O bolsonarismo arrasta a oposição ao governo Lula para dentro da Papuda, na companhia dos terroristas.
Voltemos à desculpa principal de Anderson, a de que ele não tem culpa nenhuma, por ter entregue um “planejamento”, como se o seu cargo à frente da Secretaria de Segurança fosse de um mero consultor. O que é um insulto à inteligência.
Ele próprio, Anderson Torres, iludido pelos discursos de louvor que os bolsonaristas lhe dirigiam, relaxou demais e acabou se enrolando. Ele faz insinuações sobre possível omissão de autoridades no momento da invasão, o que corresponde uma espécie de implosão cognitiva, fingindo ignorar que a segurança da Esplanada dos Ministérios era responsabilidade da Secretaria por ele mesmo presidida!
O prejuízo maior, no entanto, que esta CPMI está causando à oposição é a perda de tempo.

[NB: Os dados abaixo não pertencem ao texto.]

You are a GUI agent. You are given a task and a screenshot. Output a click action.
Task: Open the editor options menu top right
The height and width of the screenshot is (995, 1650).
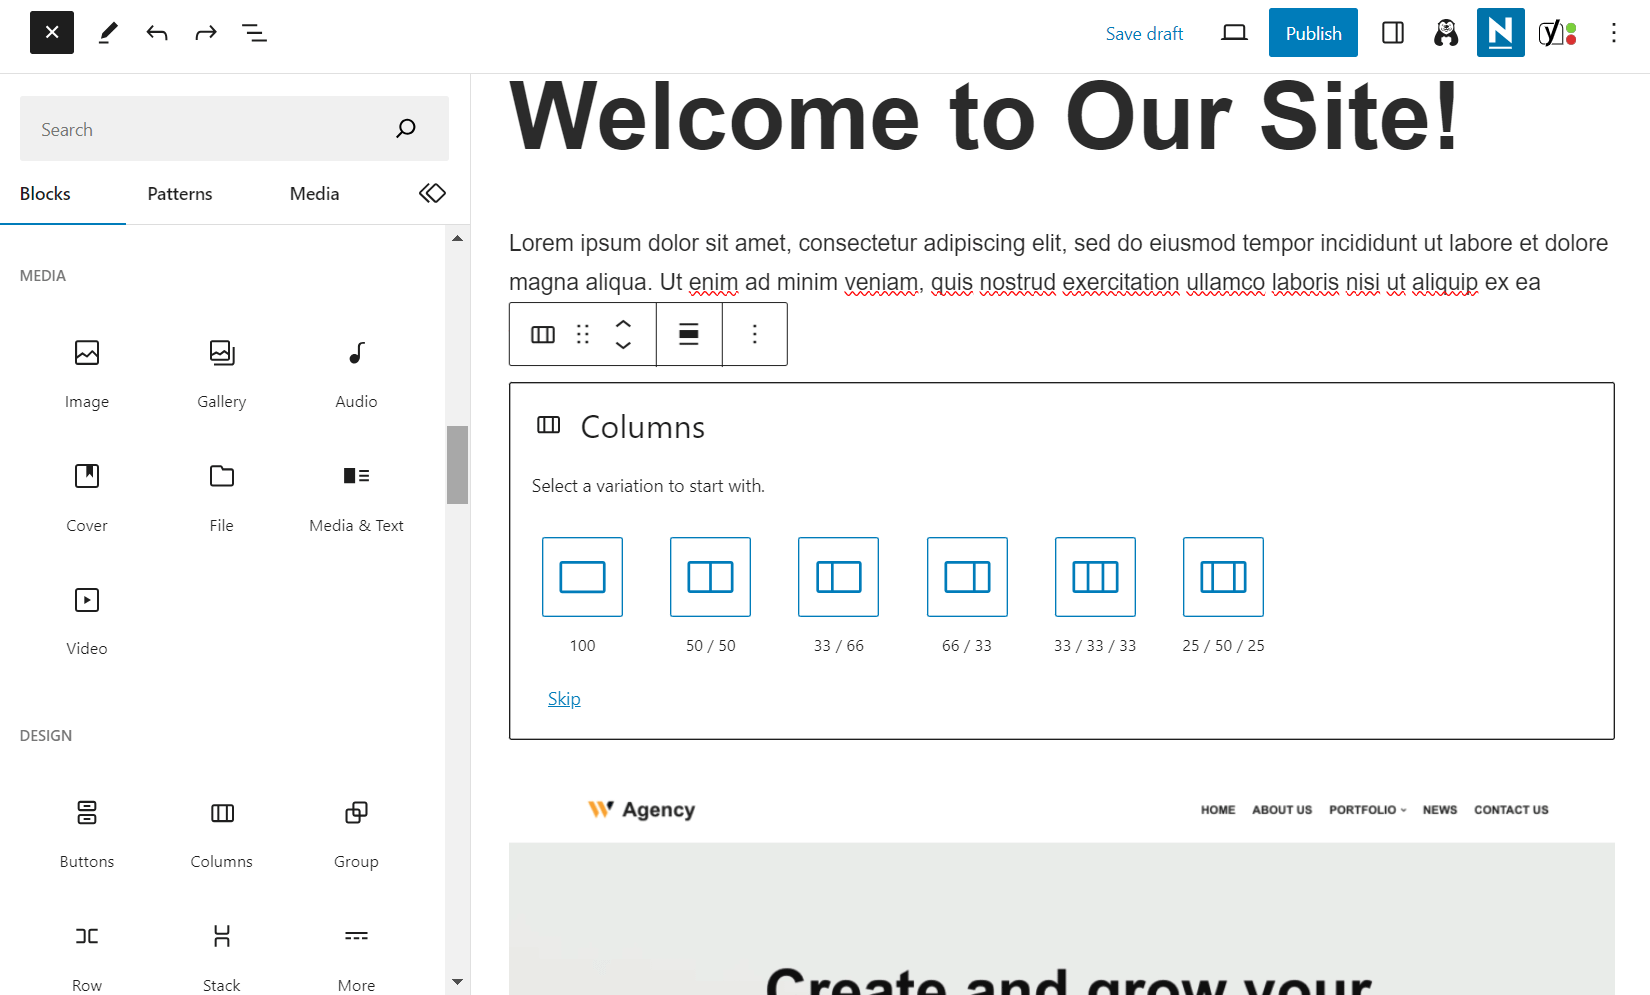1613,32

Para o governo Lula, é o melhor dos mundos.
Enquanto Lula se prepara para anunciar investimentos da ordem de 1 trilhão de reais em infra-estrutura, a oposição gasta energia defendendo terroristas e fazendo discursos escatológicos.
O bolsonarismo está jogando para um grupo pequeno de militantes fanáticos, mas cansa o grande público, que deve estar olhando para tudo isso com muito tédio.